__Consigne 1__: Renvoie chaque ligne des enregistrements qui contient le mot "agent".

:: Extrait du document ::

Comment te sens-tu depuis la sortie de ton album ?
Très bien. C’est un album hyper intime : c’était comme nécessaire de le sortir. Je me sens chanceux de voir les réactions, et de recevoir des messages de personnes. Ils ont l’air de comprendre ce que je voulais dire et ça peut faire écho à leurs histoires. Et ça c’est le truc un peu magique de la musique !
Est-ce que tu considères cet album comme la continuité ou la rupture de ton EP ? Comment as-tu envisagé sa création ?
Je me méfie un peu du confort, d’avoir trouvé au bout d’un moment une recette. Je trouve que ça n’est jamais bon signe, quand tu fais de l’art en général, de se dire « tiens, j’ai réussi à trouver mon langage ». L’idée c’était ni de faire dans la continuité, ni de partir dans tous les sens. C’était le fait de répondre à l’EP : qu’est-ce que ça avait crée en moi d’avoir bien vidé mon sac sur une première prise de parole, et de voir comment est-ce que, -une fois que tu as posé ça quelque part-, ça continue de grandir dans son coin et qu’est-ce qui te donne envie d’explorer. L’idée de l’album c’était d’ouvrir un peu sur une intimité collective. Ce que je traverse intimement pourrait être traversé par d’autres personnes. Je voulais voir si finalement se dessinait une génération derrière cette violence sociale collective.
Je sais que tu es très cinéphile. En ce moment, ta vie est bien réalisée ? Aimes-tu son scénario?

:::
:: Jeu de données ::

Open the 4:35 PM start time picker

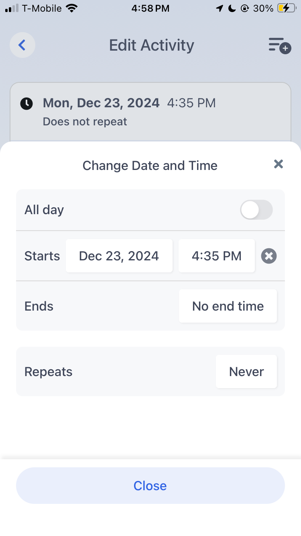pyautogui.click(x=217, y=256)
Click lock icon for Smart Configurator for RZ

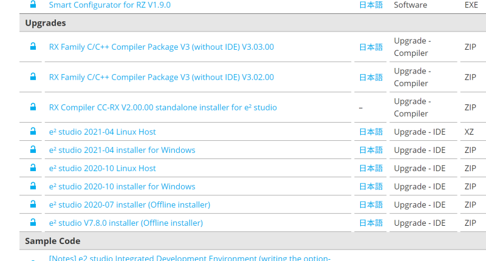pos(33,5)
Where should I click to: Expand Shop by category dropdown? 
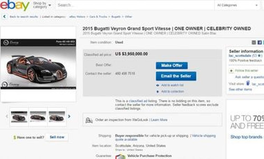(42, 5)
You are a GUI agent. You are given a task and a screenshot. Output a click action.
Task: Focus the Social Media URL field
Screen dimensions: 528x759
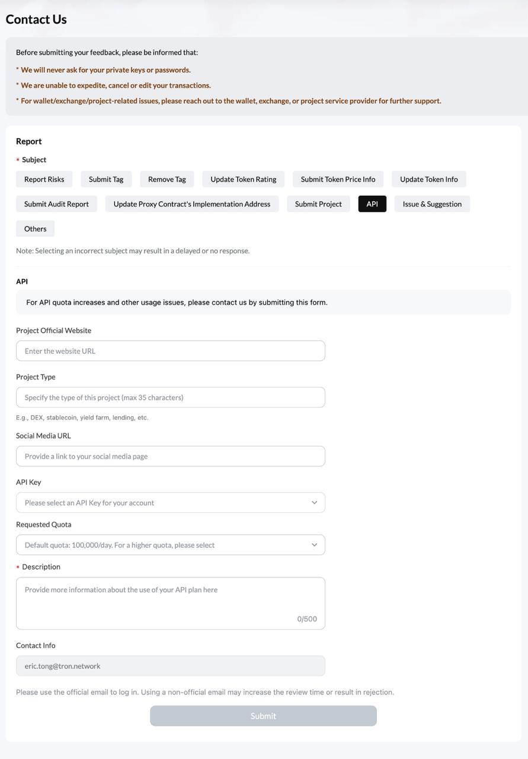(171, 456)
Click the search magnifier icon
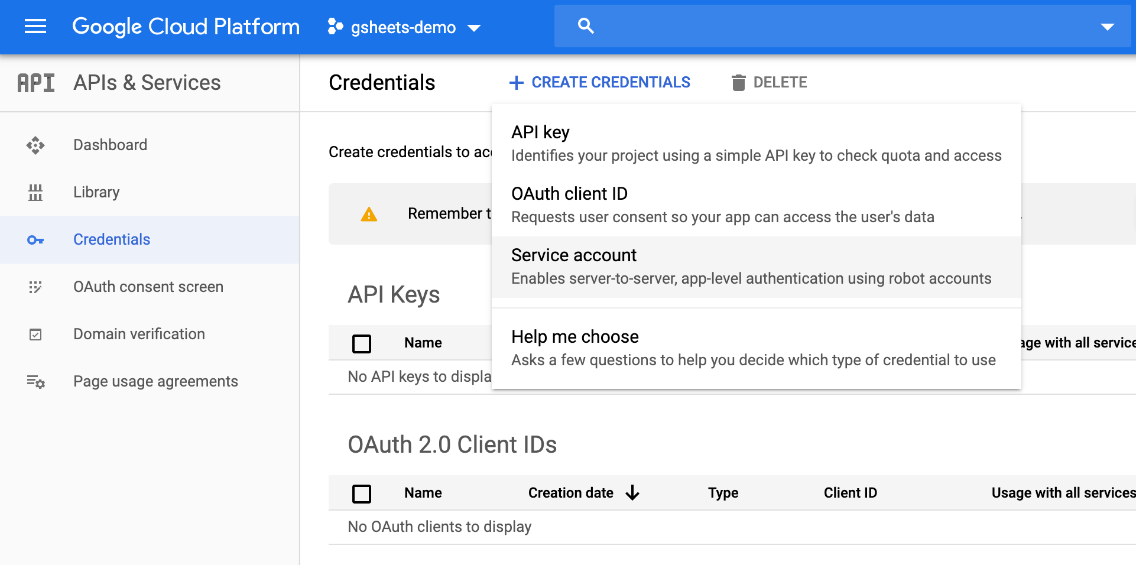This screenshot has height=565, width=1136. (585, 26)
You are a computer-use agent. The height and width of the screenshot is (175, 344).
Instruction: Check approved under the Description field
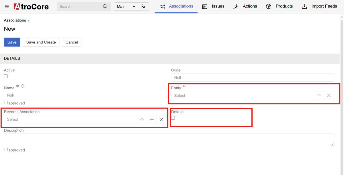6,150
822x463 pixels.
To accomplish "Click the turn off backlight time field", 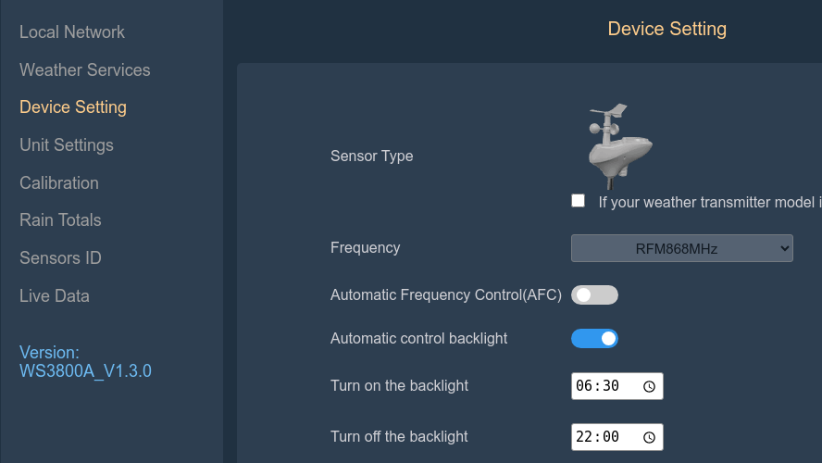I will pyautogui.click(x=602, y=437).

:::

__Consigne 2__: Reprends l'entretien sur l'album juste après sa dernière phrase et écris la suite.

__Réponse écrite 1__:
You are a GUI agent. You are given a task and a screenshot. Output a click action.
You are a computer-use agent. The height and width of the screenshot is (175, 344).

__Réponse écrite 2__:
Oui ! J’aime bien me dire que même s’il t’arrive des tuiles, tu te ressaisis. Je ne vis pas la guerre ou les catastrophes naturelles de plein fouet : je vis l’inquiétude de ça . Alors c’est cool de connaître des ruptures amoureuses (rires). Non en fait, les choses tristes ça fait germer des choses et c’est nécessaire pour avancer. En tout cas, il faut réussir à « jardiner » avec cela.
Tu dis « Vis jusqu’au danger » dans la chanson « Piège », vois-tu la sortie de ton album comme un danger ? Finalement, après avoir sorti ton album, qu’est-ce qui te fait à nouveau peur dans la musique ?
Dès que j’ai une peur, je suis comme attiré par elle, je me dis que je dois désirer quelque chose derrière ça. Pour mes désirs musicaux, je suis super à l’aise dans les tournées. C’est la partie de la vie que je préfère.J’ai l’impression qu’une chanson se termine quand tu peux voir la réaction des gens en direct. Le concert, tu peux voir en temps réel ce qui peut être ressenti par des personnes.
Que penses-tu apporter à la scène française ?
C’est très dur d’avoir ce genre de prétention. D’un point de vue personnel, c’est de regarder le monde tel qu’il est, de regarder moi tel que je suis, de regarder l’amour tel qu’il est. J’essaie surtout d’amener de la lucidité : c’est pour moi le meilleur moyen de se parler.
Dans l’époque qu’on traverse, l’art, la scène actuelle peut essayer de retraduire et comprendre un peu notre époque. Tous les plus grands mouvements que le monde a connu, il y a toujours eu un mouvement artistique qui a été fort à côté (exemple de la crise de mai 68, ou la guerre du Vietnam). Alors mon rôle dans le paysage musical français ce serait un peu de tenir cette vérité.
Quelle est la chanson dont tu es le plus fier dans cet album?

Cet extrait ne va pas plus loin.